◆ **EXERCISE BRIEF**
Put every line of the records below into a Markdown table with two columns, Row and Line, numbering the rows and leaving out blank lines.
Start DATASET
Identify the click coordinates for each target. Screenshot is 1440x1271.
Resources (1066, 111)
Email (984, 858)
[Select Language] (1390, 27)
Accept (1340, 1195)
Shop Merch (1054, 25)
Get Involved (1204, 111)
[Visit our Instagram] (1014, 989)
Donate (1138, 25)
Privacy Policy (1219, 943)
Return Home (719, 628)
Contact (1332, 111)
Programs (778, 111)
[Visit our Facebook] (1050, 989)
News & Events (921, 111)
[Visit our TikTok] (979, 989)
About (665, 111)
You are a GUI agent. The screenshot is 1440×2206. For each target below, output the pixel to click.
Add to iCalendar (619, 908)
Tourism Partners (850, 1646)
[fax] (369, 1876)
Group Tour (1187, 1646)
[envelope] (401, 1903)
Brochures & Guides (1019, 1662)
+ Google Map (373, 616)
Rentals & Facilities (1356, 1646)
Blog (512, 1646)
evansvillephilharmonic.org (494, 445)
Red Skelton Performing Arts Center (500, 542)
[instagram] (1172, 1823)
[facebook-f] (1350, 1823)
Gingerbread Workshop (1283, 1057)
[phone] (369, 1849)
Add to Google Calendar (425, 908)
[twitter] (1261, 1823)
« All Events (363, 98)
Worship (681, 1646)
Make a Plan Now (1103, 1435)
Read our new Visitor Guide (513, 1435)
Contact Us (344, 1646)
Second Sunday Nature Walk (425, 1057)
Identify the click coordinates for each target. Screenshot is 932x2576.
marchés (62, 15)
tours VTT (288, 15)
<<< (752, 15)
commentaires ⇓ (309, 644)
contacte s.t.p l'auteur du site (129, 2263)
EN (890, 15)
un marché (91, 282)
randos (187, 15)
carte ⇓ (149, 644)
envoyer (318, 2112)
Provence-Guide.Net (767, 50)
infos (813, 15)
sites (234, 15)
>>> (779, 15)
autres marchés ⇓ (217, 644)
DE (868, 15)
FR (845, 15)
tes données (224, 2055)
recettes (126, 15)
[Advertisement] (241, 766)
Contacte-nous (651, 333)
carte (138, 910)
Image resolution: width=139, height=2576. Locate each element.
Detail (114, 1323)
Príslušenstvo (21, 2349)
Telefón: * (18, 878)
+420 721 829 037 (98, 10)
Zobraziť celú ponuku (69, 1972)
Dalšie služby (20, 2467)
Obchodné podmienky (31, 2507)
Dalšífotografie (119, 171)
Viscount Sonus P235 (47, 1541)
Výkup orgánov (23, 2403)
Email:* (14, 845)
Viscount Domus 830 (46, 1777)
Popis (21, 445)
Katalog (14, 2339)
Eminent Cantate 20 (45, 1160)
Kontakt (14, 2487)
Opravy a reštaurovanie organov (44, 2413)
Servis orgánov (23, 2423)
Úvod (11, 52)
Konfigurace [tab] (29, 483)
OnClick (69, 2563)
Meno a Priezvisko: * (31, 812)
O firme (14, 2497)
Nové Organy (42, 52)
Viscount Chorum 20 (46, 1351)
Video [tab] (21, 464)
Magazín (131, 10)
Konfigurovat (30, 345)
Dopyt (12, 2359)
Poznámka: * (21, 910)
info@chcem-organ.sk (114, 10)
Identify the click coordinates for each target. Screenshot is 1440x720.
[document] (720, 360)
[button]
End DATASET
◆ **TASK RESPONSE**
| Row | Line |
|---|---|
| 1 | Identify the click coordinates for each target. Screenshot is 1440x1271. |
| 2 | Resources (1066, 111) |
| 3 | Email (984, 858) |
| 4 | [Select Language] (1390, 27) |
| 5 | Accept (1340, 1195) |
| 6 | Shop Merch (1054, 25) |
| 7 | Get Involved (1204, 111) |
| 8 | [Visit our Instagram] (1014, 989) |
| 9 | Donate (1138, 25) |
| 10 | Privacy Policy (1219, 943) |
| 11 | Return Home (719, 628) |
| 12 | Contact (1332, 111) |
| 13 | Programs (778, 111) |
| 14 | [Visit our Facebook] (1050, 989) |
| 15 | News & Events (921, 111) |
| 16 | [Visit our TikTok] (979, 989) |
| 17 | About (665, 111) |
| 18 | You are a GUI agent. The screenshot is 1440×2206. For each target below, output the pixel to click. |
| 19 | Add to iCalendar (619, 908) |
| 20 | Tourism Partners (850, 1646) |
| 21 | [fax] (369, 1876) |
| 22 | Group Tour (1187, 1646) |
| 23 | [envelope] (401, 1903) |
| 24 | Brochures & Guides (1019, 1662) |
| 25 | + Google Map (373, 616) |
| 26 | Rentals & Facilities (1356, 1646) |
| 27 | Blog (512, 1646) |
| 28 | evansvillephilharmonic.org (494, 445) |
| 29 | Red Skelton Performing Arts Center (500, 542) |
| 30 | [instagram] (1172, 1823) |
| 31 | [facebook-f] (1350, 1823) |
| 32 | Gingerbread Workshop (1283, 1057) |
| 33 | [phone] (369, 1849) |
| 34 | Add to Google Calendar (425, 908) |
| 35 | [twitter] (1261, 1823) |
| 36 | « All Events (363, 98) |
| 37 | Worship (681, 1646) |
| 38 | Make a Plan Now (1103, 1435) |
| 39 | Read our new Visitor Guide (513, 1435) |
| 40 | Contact Us (344, 1646) |
| 41 | Second Sunday Nature Walk (425, 1057) |
| 42 | Identify the click coordinates for each target. Screenshot is 932x2576. |
| 43 | marchés (62, 15) |
| 44 | tours VTT (288, 15) |
| 45 | <<< (752, 15) |
| 46 | commentaires ⇓ (309, 644) |
| 47 | contacte s.t.p l'auteur du site (129, 2263) |
| 48 | EN (890, 15) |
| 49 | un marché (91, 282) |
| 50 | randos (187, 15) |
| 51 | carte ⇓ (149, 644) |
| 52 | envoyer (318, 2112) |
| 53 | Provence-Guide.Net (767, 50) |
| 54 | infos (813, 15) |
| 55 | sites (234, 15) |
| 56 | >>> (779, 15) |
| 57 | autres marchés ⇓ (217, 644) |
| 58 | DE (868, 15) |
| 59 | FR (845, 15) |
| 60 | tes données (224, 2055) |
| 61 | recettes (126, 15) |
| 62 | [Advertisement] (241, 766) |
| 63 | Contacte-nous (651, 333) |
| 64 | carte (138, 910) |
| 65 | Image resolution: width=139, height=2576. Locate each element. |
| 66 | Detail (114, 1323) |
| 67 | Príslušenstvo (21, 2349) |
| 68 | Telefón: * (18, 878) |
| 69 | +420 721 829 037 (98, 10) |
| 70 | Zobraziť celú ponuku (69, 1972) |
| 71 | Dalšie služby (20, 2467) |
| 72 | Obchodné podmienky (31, 2507) |
| 73 | Dalšífotografie (119, 171) |
| 74 | Viscount Sonus P235 (47, 1541) |
| 75 | Výkup orgánov (23, 2403) |
| 76 | Email:* (14, 845) |
| 77 | Viscount Domus 830 (46, 1777) |
| 78 | Popis (21, 445) |
| 79 | Katalog (14, 2339) |
| 80 | Eminent Cantate 20 (45, 1160) |
| 81 | Kontakt (14, 2487) |
| 82 | Opravy a reštaurovanie organov (44, 2413) |
| 83 | Servis orgánov (23, 2423) |
| 84 | Úvod (11, 52) |
| 85 | Konfigurace [tab] (29, 483) |
| 86 | OnClick (69, 2563) |
| 87 | Meno a Priezvisko: * (31, 812) |
| 88 | O firme (14, 2497) |
| 89 | Nové Organy (42, 52) |
| 90 | Viscount Chorum 20 (46, 1351) |
| 91 | Video [tab] (21, 464) |
| 92 | Magazín (131, 10) |
| 93 | Konfigurovat (30, 345) |
| 94 | Dopyt (12, 2359) |
| 95 | Poznámka: * (21, 910) |
| 96 | info@chcem-organ.sk (114, 10) |
| 97 | Identify the click coordinates for each target. Screenshot is 1440x720. |
| 98 | [document] (720, 360) |
| 99 | [button] |